**TRECHO PARA LEITURA**
********

Uma vez dois assaltantes entraram na casa da minha mãe. Ela tinha saído, eles ameaçaram a diarista com uma faca de cozinha, amarraram as mãos dela com um cadarço de tênis, vendaram seus olhos com uma camiseta e a trancaram no banheiro enquanto remexeram algumas gavetas do armário. Levaram as joias — algumas consideravelmente valiosas, outras de valor afetivo inestimável — e fugiram pelo play, sendo flagrados por um morador de alguns pisos acima, subindo as escadas de um paredão de contenção que dá numa mata. Aparentemente entraram pelo mesmo caminho: não há registros nas câmeras de segurança do prédio, não se sabe como pularam do play para o primeiro andar. Tudo aconteceu num intervalo de cerca de vinte minutos, enquanto que os protocolos na 14a DP levaram cerca de cinco horas. Os funcionários que ali estavam trabalhavam em ritmo de cágado, numa espécie de protesto contra as condições precárias do local, contra os salários atrasados e as demissões recentes de alguns colegas. Faltava de tudo, inclusive foi uma sorte ter papel para imprimir a ocorrência, o que só foi possível porque naquela manhã haviam recebido uma doação de folhas. Eu fiquei de plantão na casa da minha mãe aguardando a perícia que seria enviada, e quando eles chegaram, contabilizei três metralhadoras naquela casa em que morei por anos, num só dia. E não apenas o policial civil parecia pronto para uma chacina, o perito também estava paramentado com revólver e sabe-se lá mais o quê. Entre observações que não vão dar em nada, disse que digital só pega em madeira laqueada, ou com uma camada de tinta a óleo, “tipo móvel das Casas Bahia, sabe, meio cafona”. A partir desse assalto, minha mãe colocou grades em todas as janelas, o prédio colocou câmeras de segurança em todos os cantos e eu fui grosseira com a vizinha que queria acusar a diarista, que chorava de soluçar quando foi libertada do banheiro, os pulsos marcados pelo cadarço que a amarrou, o medo tremendo das ameaças, as duas filhas pequenas em casa.

********

**LINHAS FORNECIDAS**
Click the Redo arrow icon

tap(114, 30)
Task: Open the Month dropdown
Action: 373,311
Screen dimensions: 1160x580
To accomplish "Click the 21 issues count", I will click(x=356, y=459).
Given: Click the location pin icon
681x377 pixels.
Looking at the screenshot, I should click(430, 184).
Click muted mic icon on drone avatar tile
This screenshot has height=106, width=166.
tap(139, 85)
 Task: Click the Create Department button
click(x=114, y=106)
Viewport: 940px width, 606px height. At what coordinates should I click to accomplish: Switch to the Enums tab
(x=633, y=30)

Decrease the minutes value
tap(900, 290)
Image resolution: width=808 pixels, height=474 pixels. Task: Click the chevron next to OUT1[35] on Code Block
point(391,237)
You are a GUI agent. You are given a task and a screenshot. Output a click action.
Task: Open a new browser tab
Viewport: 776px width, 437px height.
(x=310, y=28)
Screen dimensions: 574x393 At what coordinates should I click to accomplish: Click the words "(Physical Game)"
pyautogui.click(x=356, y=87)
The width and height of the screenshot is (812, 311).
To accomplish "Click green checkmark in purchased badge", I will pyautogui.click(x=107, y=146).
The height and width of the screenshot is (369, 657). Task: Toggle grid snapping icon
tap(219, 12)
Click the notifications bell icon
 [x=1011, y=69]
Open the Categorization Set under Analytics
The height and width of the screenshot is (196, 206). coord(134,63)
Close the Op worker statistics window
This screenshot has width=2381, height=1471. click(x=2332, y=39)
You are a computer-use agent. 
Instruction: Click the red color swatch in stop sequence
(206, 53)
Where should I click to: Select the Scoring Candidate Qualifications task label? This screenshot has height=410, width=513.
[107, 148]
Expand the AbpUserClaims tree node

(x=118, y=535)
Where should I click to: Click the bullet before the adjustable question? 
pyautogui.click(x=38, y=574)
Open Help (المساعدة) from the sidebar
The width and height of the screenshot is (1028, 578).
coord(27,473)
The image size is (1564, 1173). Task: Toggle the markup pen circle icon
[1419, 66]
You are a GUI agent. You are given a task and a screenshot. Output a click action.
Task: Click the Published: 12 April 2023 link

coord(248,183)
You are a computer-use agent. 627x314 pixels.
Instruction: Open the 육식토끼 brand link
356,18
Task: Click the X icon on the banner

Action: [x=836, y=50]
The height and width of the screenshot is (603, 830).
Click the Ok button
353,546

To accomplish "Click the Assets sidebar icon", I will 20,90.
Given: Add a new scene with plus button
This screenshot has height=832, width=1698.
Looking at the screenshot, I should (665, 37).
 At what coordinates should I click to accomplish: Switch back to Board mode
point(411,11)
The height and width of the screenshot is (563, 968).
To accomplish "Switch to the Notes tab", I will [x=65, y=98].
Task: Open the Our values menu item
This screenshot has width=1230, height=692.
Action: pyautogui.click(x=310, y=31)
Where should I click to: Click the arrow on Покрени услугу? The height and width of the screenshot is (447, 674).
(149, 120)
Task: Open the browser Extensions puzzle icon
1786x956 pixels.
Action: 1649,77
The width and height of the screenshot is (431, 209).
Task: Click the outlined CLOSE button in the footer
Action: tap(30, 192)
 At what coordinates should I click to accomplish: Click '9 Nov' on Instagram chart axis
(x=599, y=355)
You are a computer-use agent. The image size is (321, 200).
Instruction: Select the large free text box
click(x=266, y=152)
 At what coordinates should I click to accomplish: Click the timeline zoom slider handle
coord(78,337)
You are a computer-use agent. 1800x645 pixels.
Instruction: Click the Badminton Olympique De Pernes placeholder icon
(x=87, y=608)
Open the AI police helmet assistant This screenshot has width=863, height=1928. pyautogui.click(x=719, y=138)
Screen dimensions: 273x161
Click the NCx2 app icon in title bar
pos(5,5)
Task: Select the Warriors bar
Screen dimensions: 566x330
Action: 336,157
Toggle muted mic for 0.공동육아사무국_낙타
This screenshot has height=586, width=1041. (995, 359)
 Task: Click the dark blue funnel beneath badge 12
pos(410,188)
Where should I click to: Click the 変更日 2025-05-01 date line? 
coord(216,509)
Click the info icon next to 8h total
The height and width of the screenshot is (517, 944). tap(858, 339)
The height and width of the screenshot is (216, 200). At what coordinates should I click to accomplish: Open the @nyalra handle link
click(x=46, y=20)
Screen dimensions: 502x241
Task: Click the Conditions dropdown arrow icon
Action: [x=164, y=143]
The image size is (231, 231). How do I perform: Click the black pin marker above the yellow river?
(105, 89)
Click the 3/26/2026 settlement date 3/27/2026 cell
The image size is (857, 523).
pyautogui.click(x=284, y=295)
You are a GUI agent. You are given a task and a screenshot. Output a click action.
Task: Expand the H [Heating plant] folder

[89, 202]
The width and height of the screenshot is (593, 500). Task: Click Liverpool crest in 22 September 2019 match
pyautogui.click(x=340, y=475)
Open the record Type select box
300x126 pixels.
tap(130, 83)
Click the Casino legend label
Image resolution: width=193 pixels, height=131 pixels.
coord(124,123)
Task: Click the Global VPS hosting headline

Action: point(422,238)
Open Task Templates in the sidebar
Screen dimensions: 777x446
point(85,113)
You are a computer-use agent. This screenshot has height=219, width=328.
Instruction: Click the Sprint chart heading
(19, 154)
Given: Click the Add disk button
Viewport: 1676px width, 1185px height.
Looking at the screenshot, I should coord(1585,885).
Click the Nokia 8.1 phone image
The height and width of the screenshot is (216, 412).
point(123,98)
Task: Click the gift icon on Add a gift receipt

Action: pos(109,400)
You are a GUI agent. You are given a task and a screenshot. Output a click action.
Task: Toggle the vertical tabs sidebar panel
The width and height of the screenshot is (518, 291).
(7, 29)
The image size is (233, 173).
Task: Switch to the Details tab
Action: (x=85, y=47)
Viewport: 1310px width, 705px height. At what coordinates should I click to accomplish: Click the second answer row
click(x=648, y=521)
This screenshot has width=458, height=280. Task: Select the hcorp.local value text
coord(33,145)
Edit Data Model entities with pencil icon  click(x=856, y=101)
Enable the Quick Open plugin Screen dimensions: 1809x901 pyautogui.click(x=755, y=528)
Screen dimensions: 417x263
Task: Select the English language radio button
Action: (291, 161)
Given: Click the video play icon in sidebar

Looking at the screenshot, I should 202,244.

********

**TAREFAS A REALIZAR**
1. Responda com base no trecho sobre o assalto:
(a) Com que amarraram as mãos da diarista?
(b) Quanto tempo levaram os protocolos na 14a DP?
(c) Quantas metralhadoras foram contabilizadas na casa no dia da perícia?
2. Localize e copie cada linha que contém a palavra "button", levando em conta a diferença entre maiúsculas e minúsculas.
O trecho e as linhas não têm nenhuma relação entre si.

**RESULTADOS POR TAREFA**
1.
(a) Com um cadarço de tênis.
(b) Cerca de cinco horas.
(c) Três.

2.
 Task: Click the Create Department button
Click the Ok button
Given: Add a new scene with plus button
Task: Click the outlined CLOSE button in the footer
Given: Click the Add disk button
Task: Select the English language radio button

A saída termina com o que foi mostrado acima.